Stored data
● ● ●

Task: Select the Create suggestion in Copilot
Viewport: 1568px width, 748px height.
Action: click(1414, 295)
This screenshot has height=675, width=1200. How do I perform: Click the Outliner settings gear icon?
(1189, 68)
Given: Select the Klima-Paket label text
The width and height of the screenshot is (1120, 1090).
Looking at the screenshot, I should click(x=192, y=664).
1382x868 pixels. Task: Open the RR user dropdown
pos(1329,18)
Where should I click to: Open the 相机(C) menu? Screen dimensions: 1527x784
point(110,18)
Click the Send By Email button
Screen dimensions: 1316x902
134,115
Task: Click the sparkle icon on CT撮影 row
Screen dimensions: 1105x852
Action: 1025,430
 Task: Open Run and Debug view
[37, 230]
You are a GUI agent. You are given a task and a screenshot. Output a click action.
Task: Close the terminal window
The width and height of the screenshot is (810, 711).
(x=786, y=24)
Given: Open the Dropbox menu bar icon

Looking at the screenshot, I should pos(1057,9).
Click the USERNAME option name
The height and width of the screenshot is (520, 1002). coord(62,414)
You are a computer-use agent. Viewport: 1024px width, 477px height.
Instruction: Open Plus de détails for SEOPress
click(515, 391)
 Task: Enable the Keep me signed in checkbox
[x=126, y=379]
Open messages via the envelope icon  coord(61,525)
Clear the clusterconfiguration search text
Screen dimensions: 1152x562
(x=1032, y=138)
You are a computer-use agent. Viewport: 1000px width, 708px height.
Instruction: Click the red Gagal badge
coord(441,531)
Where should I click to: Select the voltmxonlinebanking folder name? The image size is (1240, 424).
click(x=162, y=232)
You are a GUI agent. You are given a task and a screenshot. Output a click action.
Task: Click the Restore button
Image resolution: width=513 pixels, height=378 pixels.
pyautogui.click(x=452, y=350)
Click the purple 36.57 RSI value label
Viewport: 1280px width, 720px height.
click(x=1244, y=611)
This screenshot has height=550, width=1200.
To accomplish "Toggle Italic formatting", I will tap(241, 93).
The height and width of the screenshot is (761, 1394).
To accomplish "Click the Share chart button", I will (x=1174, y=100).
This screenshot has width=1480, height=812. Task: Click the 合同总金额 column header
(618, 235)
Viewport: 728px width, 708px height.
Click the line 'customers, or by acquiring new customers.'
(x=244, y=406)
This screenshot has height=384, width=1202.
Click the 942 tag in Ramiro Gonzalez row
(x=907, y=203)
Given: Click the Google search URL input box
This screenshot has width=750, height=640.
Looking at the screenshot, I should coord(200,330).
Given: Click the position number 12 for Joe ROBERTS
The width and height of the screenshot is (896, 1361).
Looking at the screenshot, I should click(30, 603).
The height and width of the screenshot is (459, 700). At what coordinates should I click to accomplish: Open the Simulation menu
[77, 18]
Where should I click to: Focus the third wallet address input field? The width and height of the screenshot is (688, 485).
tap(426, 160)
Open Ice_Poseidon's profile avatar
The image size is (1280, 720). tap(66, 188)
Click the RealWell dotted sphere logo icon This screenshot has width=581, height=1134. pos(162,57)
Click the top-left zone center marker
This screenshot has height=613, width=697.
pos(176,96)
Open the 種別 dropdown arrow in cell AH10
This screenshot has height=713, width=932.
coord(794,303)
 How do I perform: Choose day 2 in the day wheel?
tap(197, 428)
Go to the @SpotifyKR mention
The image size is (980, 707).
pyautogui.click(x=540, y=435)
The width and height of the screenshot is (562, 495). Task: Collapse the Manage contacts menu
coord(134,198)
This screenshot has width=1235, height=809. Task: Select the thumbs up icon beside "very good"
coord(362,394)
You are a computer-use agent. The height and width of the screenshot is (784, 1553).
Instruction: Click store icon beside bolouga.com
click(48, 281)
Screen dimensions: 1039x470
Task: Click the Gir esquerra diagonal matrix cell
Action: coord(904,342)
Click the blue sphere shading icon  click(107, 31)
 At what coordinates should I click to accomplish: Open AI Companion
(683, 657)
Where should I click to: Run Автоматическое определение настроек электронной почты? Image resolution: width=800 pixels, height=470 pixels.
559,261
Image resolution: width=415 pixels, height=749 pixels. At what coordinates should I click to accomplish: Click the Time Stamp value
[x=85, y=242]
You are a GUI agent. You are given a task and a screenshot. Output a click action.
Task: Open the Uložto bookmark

● ● ●

Task to complete: In the data above, repeat exactly each line from the first through the line that contains "Given: Select the Klima-Paket label text", and give nothing else.

The completed task:
Task: Select the Create suggestion in Copilot
Viewport: 1568px width, 748px height.
Action: click(1414, 295)
This screenshot has height=675, width=1200. How do I perform: Click the Outliner settings gear icon?
(1189, 68)
Given: Select the Klima-Paket label text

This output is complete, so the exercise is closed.